Nour Shamas, a 36-year-old Lebanese clinical pharmacist specializing in infectious diseases, is aware of the problem, not only on account of her work, but also because a few years ago, her mother, now 69, contracted a resistant and recurrent urinary tract infection after being hospitalized for spinal surgery. Shamas appreciates the measures proposed in the articles in The Lancet, but points out that although they seem very simple, “each has its own difficulty. For example, handwashing: even if clean water and soap are available, there may not be enough nurses in the hospital, so those there are badly overstretched,” she points out. “Sometimes they don’t wash their hands, sometimes they wash their hands, but they don’t take 30 seconds to scrub.

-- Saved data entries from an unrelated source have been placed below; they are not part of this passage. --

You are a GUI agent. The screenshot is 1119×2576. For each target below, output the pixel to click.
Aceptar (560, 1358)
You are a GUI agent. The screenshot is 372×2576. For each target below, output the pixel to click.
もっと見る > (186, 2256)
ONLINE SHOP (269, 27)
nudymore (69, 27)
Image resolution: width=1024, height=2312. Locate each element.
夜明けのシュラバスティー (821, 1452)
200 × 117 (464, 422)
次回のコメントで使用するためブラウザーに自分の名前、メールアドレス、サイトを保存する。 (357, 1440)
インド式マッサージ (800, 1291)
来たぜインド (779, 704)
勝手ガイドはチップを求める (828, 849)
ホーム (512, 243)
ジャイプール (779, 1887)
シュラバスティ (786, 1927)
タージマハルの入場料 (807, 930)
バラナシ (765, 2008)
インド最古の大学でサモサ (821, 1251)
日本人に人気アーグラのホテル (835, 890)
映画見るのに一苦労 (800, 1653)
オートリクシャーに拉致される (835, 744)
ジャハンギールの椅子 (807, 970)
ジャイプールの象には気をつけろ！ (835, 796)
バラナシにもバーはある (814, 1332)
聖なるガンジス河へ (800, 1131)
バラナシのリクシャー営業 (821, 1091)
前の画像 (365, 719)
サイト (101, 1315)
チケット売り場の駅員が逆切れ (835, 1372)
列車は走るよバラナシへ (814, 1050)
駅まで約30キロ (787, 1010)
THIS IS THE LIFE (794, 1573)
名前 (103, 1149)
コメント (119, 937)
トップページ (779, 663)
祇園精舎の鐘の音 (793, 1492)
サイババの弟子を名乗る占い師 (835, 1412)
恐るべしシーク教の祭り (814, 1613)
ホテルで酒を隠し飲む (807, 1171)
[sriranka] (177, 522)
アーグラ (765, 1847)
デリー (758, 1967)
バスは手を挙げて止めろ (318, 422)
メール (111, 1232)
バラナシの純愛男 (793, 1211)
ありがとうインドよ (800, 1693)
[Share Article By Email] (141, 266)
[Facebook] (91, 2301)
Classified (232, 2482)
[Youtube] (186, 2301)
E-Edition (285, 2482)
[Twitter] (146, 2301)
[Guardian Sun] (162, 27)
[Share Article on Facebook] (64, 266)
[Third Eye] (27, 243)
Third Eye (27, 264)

Or maybe they forget because they go from one patient to another. And sometimes people get tired and burned out.”

Talking from Riyadh, where she works, Shamas says she is privileged to be able to afford the expensive antibiotics and tests that her mother still needs every two or three months in Lebanon — a country in crisis in which medicines are hard to come by even if you can afford them. “We paid for lab tests to check what kind of resistance she had in order to identify the best antibiotic to treat the initial episode,” she explains. Now, every time the infection recurs, her mother has to have another test to figure out which antibiotic to use. “Often, she starts with one and, after two or three days, has to switch to another.”

Shamas belongs to a WHO working group, made up of 12 antimicrobial resistance survivors or family members. The group has posted a comment responding to The Lancet’s articles, which calls “on all those working on antimicrobial resistance to consider the patient’s voice in their work and incorporate a people-centered approach. Antimicrobial resistance transcends borders and visa requirements and conflict zones. It can affect anyone, regardless of wealth, race or region around the world,” it points out.